Por sua vez, um dos imãs da mesquita Dar Al Uloom Al Islamiyah, em San Bernardino, que era frequentada por Farook, afirmou não ter detectado sinais de radicalização no atirador nas últimas semanas. O imã Mahmood Nadvi, de 39 anos, encarregado de conduzir as leituras na mesquita, condenou a chacina.
— Os atos que vimos não representam o que diz o Alcorão: mataram irmãos e irmãs.
De acordo com os registros do divórcio dos pais de Farook, o atirador cresceu numa família marcada pela violência, com a mãe acusando o pai de ser violento e alcoólatra. A mãe de Farook, Rafia Sultana, alegou, em 2006, que o marido, também chamado Syed, a agredira enquanto os filhos estavam presentes, chegando a atirar um aparelho de TV contra ela e a jogando contra um carro. Rafia também relatou ter sido forçada a sair de casa com três dos filhos porque o marido a assediava “verbal e fisicamente, e se recusou a sair de casa”.

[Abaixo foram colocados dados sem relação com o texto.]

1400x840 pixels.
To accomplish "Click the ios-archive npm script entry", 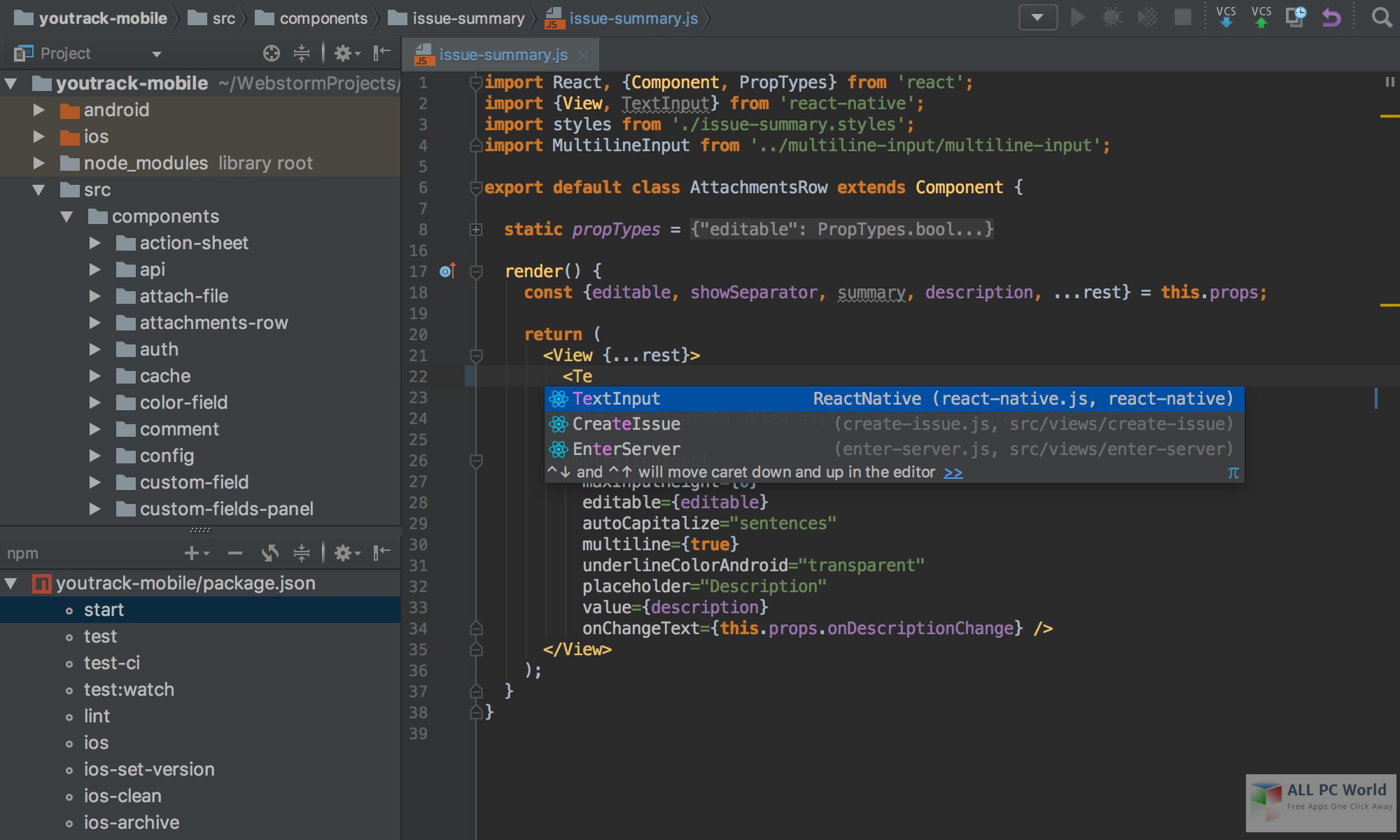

Farook tinha ascendência paquistanesa e, num site de relacionamentos, ele se descreveu como de “família religiosa, mas moderna”. Segundo a investigação do FBI, ele fez duas viagens à Arábia Saudita, em 2013 e 2014, para o Hajj, a tradicional peregrinação que muçulmanos devem fazer ao menos uma vez na vida. Na segunda vez, voltou com a mulher, Tashfeen Malik, paquistanesa, que conhecera por rede social. Segundo o FBI, não se sabe ainda se os dois passaram por outros países na viagem. Antes de saírem para cometer a chacina, deixaram a filha, de apenas 6 meses, com a mãe dele, alegando que iam a uma consulta médica.